EXERCISE DETAILS: It is required that all of the data be written out exactly.

(Saved data entries)
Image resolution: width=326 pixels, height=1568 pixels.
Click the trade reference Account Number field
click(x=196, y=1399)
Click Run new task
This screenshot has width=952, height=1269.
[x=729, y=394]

THE ANSWER:
Image resolution: width=326 pixels, height=1568 pixels.
Click the trade reference Account Number field
click(x=196, y=1399)
Click Run new task
This screenshot has width=952, height=1269.
[x=729, y=394]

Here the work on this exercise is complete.